I set up meetings with nearly every person I could think of that could potentially be starting or currently in a downward spiral of some kind. Fresh out of high school, this list of people was not short. I wanted to prove that my way was better. I wanted to shove a big fat “you lose, you force-changer” in his face. The more I set up meetings and found ways to subtly bring Jesus into the conversation more and more each time, the more I was knocked over the head with the reality that God’s timing isn’t my timing. This was when I began to realize that seeing people for who they’re becoming is really difficult when you feel like they aren’t becoming anything. I felt myself growing bitter toward friends and family. Why don’t you want to change? Can’t you see how HAPPY I AM? WHY DON’T YOU WANT TO GIVE UP YOUR OLD LIFE AND LIVE OUT JESUS’ PLAN FOR YOU? DON’T YOU UNDERSTAND THAT IT’S BETTER? The more they shared their life with me and the more vulnerable they became, the more frustrated I got. I was seeing a mess that I knew my God was in control of and they were seeing an irreparable life with no hope. Just when I would think I was making a dent, I would get the calls. “Can you come pick me up? I can’t drive, I’m drunk.” I wanted to explode.

I stared at this Scripture in Matthew

9 As Jesus went on from there, he saw a man named Matthew sitting at the tax collector’s booth. “Follow me,” he told him, and Matthew got up and followed him.

10 While Jesus was having dinner at Matthew’s house, many tax collectors and sinners came and ate with him and his disciples. 11 When the Pharisees saw this, they asked his disciples, “Why does your teacher eat with tax collectors and sinners?”

12 On hearing this, Jesus said, “It is not the healthy who need a doctor, but the sick. 13 But go and learn what this means: ‘I desire mercy, not sacrifice.’a For I have not come to call the righteous, but sinners.”

What was I doing wrong? I only desired to love these people. I wanted to see them and let them know that I did. I didn’t want to condemn them or force them into change. I wanted to grab them by the shoulders and scream “He loves you! He doesn’t care what you’ve done! He’s standing with open arms shouting, ‘Come home! I love you!’”

I couldn’t do it, I couldn’t make them see me. I couldn’t make them want what I had. So I did the only other thing I knew to do, I sat in it with them. I ripped off the 24/7 ear-to-ear smile and sat in their pain with them and I sat in my frustration and I sat in my bitterness. That’s what I think Jesus would do. I think if I ever saw him face to face at the worst possible time in my life, I think He would sit down next to me, arm around shoulder, and just sit in it with me. It’s part of the healing. It’s part of the connection. It wasn’t my need for them to lack vulnerability, it was my need to find some in myself. To show them that what they’re going through is real and that their pain- it’s valid. To stop trying to slip Jesus oh-so-subtly into every conservation, but to use His arms to wrap up another one of His children and remind them there’s grace in this world and you have to know brokenness before you can understand healing. I couldn’t heal them and I sure as heck couldn’t free them. All I could do was sit in the freedom I already knew and sit in the pain they were working through.

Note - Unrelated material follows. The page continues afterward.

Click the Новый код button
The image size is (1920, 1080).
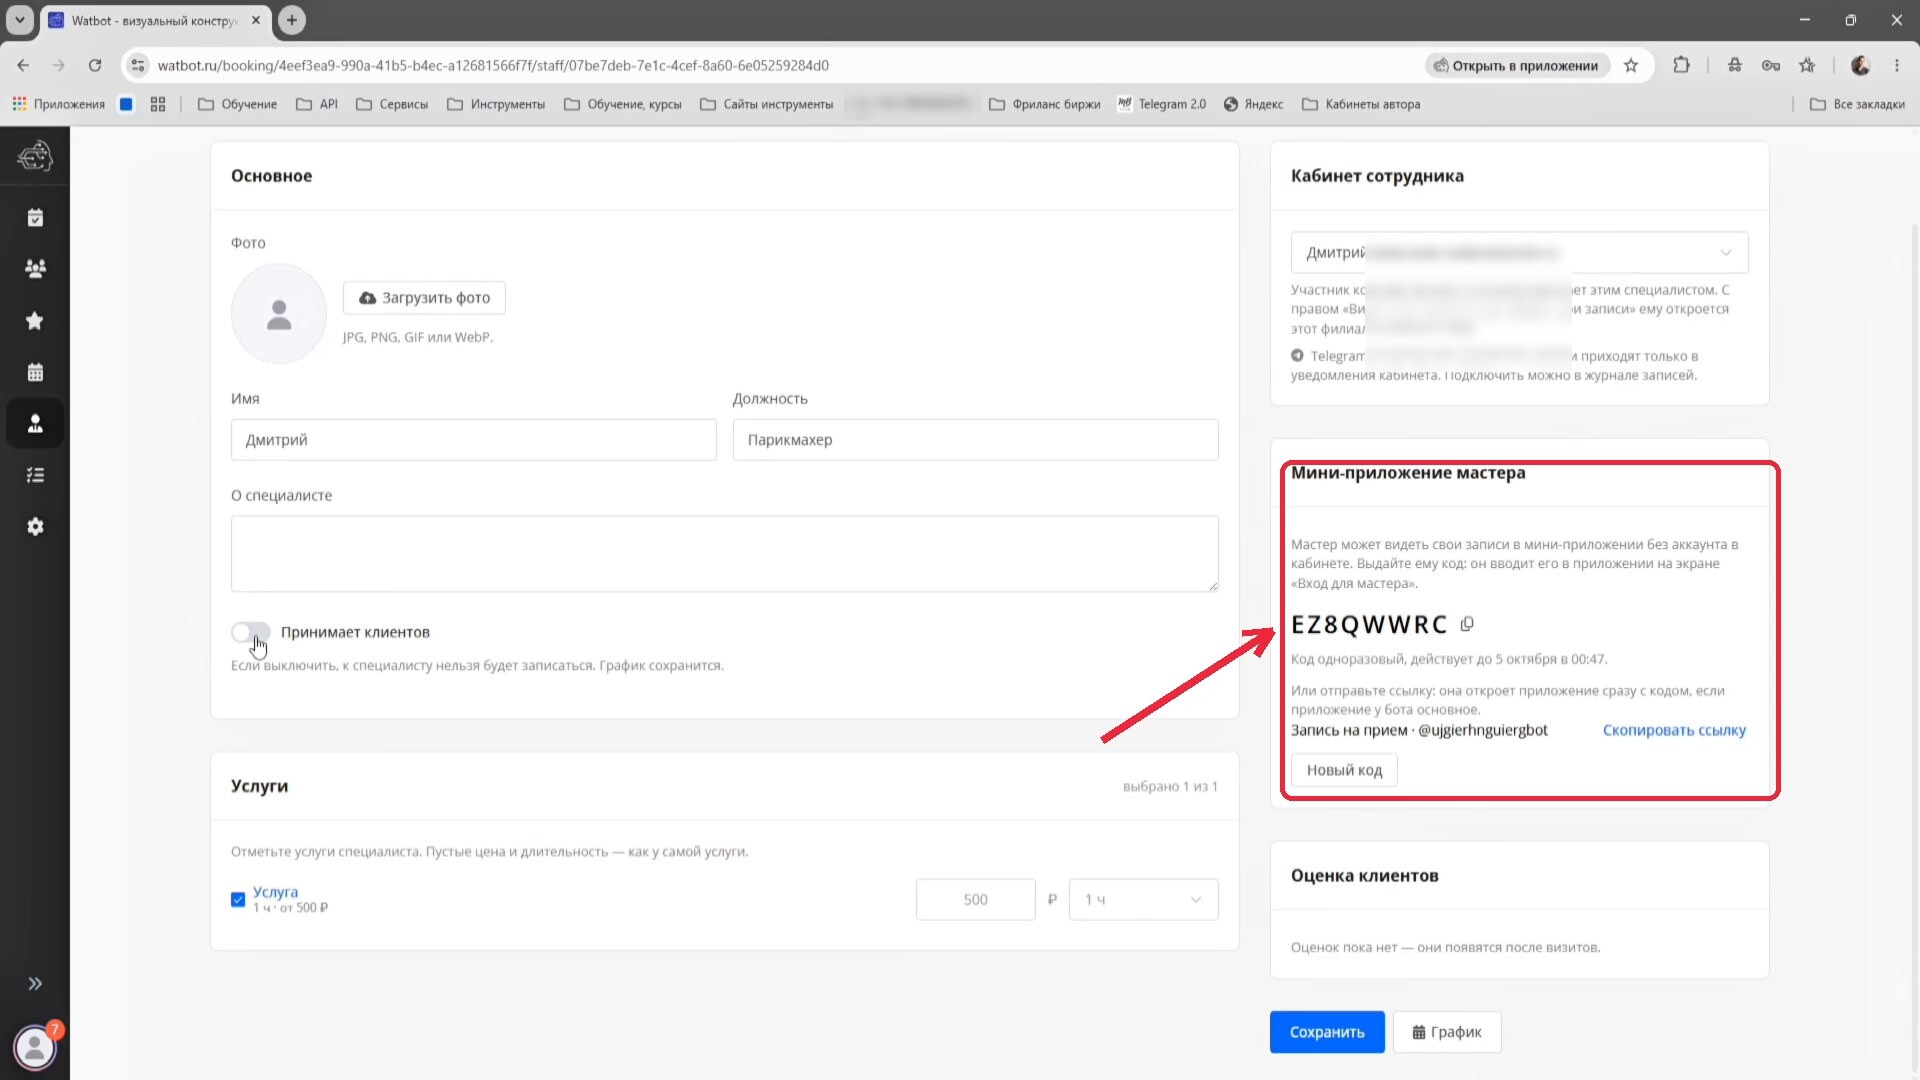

It was time to stop looking for opportunity and start listening for a mission. He’s there in the most unexpected places and the most unexpected people and He’s in complete control.

And because of this truth, I can let go.

Freedom sure is a beautiful thing

I can only hope that there are people in the world (but specifically people who read my blogs) that can take the craziness that swirls around in my brain and make sense of the words that it causes me to put on paper. Aside from this, I am also really really excited to be 87% funded and FIVE DAYS OUT. It’s a big melting pot of emotions and I’m as ready as I’ll ever be.